*Text*:
——————————

At startup the process opens the PostgreSQL pool, applies migrations,
pings PostgreSQL, then opens the Redis client and pings Redis. Startup
fails fast if any step fails. There are no liveness checks against User
Service or Game Master at boot; those are surfaced at request time.

Expected listener state after a healthy start:

- public HTTP is enabled on `LOBBY_PUBLIC_HTTP_ADDR` (default `:8094`);
- internal HTTP is enabled on `LOBBY_INTERNAL_HTTP_ADDR` (default `:8095`);
- both ports answer `GET /healthz` and `GET /readyz`.

Expected log lines:

- `lobby starting` from `cmd/lobby`;
- one `redis ping ok` line;
- one `public http listening` and one `internal http listening` line;
- one `worker started` line per background worker (six expected).

## Readiness

Use the probes according to what they actually guarantee:

- `GET /healthz` confirms the listener is alive;
- `GET /readyz` confirms the runtime wiring completed and Redis was reachable
  at boot.

`/readyz` is process-local. It does not confirm:

- ongoing Redis health after boot;
- User Service reachability;
- Game Master reachability;
- worker liveness.

For a practical readiness check in production:

1. confirm the process emitted the listener and worker startup logs;
2. check `GET /healthz` and `GET /readyz` on both ports;
3. verify `lobby.active_games` gauge is non-zero in the metrics backend after
   the first traffic;
4. verify `lobby.gm_events.oldest_unprocessed_age_ms` is small or zero after
   GM starts emitting events.

——————————

[Saved entries]
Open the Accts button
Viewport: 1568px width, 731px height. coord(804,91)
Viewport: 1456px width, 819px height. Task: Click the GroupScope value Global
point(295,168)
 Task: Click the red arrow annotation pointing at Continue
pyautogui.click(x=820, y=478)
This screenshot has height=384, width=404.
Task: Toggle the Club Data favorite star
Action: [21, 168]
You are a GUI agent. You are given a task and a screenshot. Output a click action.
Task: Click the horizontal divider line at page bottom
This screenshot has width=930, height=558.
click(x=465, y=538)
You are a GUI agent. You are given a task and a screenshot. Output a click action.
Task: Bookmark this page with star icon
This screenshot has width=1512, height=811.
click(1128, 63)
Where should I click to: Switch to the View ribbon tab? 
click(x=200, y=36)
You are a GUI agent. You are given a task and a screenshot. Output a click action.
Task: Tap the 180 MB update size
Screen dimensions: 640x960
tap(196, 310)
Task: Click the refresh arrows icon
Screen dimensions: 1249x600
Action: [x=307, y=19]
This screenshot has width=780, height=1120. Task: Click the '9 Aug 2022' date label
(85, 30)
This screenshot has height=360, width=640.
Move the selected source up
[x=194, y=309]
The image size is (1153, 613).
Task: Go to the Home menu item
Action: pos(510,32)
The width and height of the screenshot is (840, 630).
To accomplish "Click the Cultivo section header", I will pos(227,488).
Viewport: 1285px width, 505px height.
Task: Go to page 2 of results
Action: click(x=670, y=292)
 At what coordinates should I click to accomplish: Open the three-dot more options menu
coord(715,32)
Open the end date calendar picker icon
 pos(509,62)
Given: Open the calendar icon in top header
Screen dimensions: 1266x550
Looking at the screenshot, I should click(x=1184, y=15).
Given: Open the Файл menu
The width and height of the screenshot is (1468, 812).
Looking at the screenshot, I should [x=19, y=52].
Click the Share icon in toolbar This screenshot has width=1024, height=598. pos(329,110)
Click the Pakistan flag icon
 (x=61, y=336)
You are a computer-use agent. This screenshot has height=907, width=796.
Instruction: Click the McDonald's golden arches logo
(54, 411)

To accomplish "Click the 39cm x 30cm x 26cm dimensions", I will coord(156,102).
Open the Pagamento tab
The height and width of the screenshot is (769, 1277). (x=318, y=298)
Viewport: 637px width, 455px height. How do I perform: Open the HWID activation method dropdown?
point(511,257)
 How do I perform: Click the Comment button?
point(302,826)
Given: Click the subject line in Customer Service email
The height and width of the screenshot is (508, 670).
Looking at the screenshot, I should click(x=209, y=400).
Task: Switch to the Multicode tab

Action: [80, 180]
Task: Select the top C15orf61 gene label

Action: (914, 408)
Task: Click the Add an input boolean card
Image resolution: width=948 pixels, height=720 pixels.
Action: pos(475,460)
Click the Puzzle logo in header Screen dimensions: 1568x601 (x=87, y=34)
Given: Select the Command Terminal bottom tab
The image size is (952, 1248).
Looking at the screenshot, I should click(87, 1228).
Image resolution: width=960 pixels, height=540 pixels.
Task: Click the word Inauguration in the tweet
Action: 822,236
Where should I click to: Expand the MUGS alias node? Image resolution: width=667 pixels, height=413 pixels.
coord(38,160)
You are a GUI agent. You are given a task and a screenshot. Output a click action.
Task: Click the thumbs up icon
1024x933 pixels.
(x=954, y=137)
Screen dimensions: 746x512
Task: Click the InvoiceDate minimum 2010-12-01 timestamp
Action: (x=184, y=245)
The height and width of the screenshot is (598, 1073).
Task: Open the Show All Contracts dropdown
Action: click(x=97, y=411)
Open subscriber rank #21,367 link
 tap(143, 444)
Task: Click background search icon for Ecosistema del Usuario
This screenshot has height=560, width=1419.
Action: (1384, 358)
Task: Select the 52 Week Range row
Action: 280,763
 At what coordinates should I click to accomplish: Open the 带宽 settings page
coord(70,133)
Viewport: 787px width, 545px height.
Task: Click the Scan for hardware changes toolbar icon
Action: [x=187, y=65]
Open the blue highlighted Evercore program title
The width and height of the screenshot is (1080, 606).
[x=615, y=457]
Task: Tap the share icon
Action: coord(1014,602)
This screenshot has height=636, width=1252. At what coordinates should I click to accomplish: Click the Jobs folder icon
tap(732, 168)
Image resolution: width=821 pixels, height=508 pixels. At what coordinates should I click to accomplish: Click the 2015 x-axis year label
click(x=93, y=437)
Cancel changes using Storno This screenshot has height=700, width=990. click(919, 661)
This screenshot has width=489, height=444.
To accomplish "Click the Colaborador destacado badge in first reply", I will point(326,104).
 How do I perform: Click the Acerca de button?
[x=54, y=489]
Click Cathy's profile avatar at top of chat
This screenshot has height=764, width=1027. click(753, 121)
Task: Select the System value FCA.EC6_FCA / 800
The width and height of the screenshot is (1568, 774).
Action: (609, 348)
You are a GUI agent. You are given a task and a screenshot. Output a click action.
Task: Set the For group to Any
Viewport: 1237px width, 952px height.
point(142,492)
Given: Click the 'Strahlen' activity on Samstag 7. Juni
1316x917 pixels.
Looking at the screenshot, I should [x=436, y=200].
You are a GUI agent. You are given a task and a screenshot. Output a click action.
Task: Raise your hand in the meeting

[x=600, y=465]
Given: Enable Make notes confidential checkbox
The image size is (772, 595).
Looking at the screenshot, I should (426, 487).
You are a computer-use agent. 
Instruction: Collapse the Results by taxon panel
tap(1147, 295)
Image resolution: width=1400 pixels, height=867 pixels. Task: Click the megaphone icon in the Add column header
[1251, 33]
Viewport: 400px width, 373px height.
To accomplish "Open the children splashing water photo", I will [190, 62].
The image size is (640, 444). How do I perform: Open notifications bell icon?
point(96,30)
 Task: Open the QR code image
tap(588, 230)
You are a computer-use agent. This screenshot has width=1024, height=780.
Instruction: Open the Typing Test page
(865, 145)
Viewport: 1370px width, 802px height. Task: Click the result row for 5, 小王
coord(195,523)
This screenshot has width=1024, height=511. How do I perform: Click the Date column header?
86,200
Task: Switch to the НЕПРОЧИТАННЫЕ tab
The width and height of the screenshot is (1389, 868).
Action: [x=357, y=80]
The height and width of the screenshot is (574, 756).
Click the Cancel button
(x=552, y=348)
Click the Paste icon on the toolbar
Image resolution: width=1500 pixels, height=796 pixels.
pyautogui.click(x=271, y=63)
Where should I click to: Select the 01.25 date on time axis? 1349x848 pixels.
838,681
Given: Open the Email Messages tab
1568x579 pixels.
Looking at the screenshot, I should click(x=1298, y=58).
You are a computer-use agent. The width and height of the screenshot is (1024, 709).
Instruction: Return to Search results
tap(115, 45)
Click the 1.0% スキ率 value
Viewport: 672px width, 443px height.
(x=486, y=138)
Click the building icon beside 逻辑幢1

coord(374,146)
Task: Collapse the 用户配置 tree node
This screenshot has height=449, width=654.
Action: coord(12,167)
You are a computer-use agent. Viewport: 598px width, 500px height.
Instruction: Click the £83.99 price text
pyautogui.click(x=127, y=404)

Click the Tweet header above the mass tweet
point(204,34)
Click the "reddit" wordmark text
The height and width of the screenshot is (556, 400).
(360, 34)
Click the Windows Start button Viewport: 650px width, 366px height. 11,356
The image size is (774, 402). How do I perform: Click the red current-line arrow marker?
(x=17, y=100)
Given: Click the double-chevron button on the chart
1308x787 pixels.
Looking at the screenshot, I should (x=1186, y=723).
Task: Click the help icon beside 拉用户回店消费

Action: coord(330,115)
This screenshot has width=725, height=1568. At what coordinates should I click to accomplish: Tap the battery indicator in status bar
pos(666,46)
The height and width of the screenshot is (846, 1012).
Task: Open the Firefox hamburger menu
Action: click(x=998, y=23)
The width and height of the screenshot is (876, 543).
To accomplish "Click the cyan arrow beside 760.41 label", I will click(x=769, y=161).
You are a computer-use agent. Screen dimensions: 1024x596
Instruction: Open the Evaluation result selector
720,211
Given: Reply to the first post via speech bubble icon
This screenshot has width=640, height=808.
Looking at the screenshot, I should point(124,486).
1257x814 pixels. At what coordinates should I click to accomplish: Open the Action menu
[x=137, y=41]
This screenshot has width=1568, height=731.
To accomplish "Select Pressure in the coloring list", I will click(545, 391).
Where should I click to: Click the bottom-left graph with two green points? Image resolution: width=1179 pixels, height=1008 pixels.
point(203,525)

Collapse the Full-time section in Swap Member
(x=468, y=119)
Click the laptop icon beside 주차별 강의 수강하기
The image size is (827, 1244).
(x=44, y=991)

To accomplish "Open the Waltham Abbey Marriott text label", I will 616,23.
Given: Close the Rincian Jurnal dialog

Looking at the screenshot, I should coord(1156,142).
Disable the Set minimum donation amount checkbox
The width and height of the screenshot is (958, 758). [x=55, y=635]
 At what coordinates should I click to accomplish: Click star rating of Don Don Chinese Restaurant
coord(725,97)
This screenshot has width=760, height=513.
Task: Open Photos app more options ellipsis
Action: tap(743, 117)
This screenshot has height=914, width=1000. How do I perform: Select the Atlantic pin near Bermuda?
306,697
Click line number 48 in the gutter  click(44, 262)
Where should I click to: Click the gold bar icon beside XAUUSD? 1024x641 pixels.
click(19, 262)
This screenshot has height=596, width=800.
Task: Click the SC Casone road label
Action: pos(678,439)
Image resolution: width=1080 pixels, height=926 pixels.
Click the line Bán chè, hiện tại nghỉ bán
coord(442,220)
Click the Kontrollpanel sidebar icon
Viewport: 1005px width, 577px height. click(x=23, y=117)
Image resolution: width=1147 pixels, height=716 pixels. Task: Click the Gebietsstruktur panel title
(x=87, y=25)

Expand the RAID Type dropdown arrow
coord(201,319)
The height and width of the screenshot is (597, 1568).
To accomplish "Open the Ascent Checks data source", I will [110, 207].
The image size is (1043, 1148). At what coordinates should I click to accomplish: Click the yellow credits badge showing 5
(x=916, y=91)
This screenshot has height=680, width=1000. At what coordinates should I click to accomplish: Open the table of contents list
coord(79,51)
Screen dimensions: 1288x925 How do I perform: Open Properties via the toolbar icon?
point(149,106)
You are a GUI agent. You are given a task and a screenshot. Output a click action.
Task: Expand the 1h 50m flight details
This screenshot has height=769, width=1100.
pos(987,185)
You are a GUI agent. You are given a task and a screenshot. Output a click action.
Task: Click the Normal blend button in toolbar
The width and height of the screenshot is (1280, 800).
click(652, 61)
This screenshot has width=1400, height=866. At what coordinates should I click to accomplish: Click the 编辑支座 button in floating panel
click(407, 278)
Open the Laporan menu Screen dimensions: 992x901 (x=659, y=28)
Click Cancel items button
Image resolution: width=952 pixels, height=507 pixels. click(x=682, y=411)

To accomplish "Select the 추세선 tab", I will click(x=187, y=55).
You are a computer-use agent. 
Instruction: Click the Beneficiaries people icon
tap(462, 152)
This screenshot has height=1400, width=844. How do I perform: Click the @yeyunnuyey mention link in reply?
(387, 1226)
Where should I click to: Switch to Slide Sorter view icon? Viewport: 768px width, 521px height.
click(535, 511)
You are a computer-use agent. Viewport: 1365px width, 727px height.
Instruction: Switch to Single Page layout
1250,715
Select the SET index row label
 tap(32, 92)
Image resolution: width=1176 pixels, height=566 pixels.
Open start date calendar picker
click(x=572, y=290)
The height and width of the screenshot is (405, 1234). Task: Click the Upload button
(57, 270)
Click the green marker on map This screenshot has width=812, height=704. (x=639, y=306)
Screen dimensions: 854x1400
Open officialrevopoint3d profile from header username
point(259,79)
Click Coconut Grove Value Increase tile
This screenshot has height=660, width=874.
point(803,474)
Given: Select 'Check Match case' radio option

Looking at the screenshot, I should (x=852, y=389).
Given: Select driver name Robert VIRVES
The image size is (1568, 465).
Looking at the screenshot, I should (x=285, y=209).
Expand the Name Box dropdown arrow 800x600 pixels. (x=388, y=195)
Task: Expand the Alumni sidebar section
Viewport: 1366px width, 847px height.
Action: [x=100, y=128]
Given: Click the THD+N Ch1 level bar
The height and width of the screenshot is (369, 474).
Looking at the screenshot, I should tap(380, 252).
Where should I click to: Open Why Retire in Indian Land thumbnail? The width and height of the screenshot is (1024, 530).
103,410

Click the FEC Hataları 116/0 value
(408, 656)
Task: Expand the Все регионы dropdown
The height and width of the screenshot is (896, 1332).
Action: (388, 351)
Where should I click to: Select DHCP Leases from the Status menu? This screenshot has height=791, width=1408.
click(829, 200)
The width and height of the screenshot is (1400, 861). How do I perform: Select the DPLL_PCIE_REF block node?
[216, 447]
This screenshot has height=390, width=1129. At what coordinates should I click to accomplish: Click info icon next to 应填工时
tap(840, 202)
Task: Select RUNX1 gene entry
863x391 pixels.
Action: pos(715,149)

——————————

*Work item*:
Pick up the lobby service startup and readiness notes at the point where they stop, and write what comes next.

*Task result*:
## Shutdown

The process handles `SIGINT` and `SIGTERM`.

Shutdown behavior:

- the per-component shutdown budget is controlled by `LOBBY_SHUTDOWN_TIMEOUT`;
- HTTP listeners drain in-flight requests before closing;
- background workers stop their `XREAD` loops and persist the latest offset;
- pending consumer offsets are flushed before exit.

During planned restarts:

1. send `SIGTERM`;
2. wait for the listener and component-stop logs;
3. expect any worker that was mid-cycle to retry from the persisted offset
   on the next process start;
4. investigate only if shutdown exceeds `LOBBY_SHUTDOWN_TIMEOUT`.

## Stuck `starting` Recovery

A game that flips to `starting` but never completes one of the post-start
steps will stay in `starting` until manual recovery.

Symptoms:

- `lobby.active_games{status="starting"}` gauge non-zero for longer than the
  expected start budget (Runtime Manager start time + GM register call);
- per-game logs show `start_job_published` but no `runtime_job_result` or
  `register_runtime_outcome` follow-up.

Recovery:

1. Identify the affected `game_id` from the gauge labels or logs.
2. Inspect `runtime:job_results` for the `runtime_job_id` published by
   Lobby. If absent, Runtime Manager never produced a result; resolve at
   the runtime layer.
3. If the result exists with `success=true` but no GM call was made, retry
   with the admin or owner command `lobby.game.retry_start`.
4. If the result exists with `success=false`, transition through the
   `start_failed` path and use `lobby.game.cancel` or `retry_start` once
   the underlying issue is resolved.
5. If the metadata persistence step failed, Lobby has already published a
   stop-job and moved the game to `start_failed`. Confirm the orphan
   container was removed by Runtime Manager.

Lobby always re-accepts a `start` command on a game that is stuck in
`starting`: the first action is a CAS attempt, and a second `start` from a
re-issued admin command will progress the state machine.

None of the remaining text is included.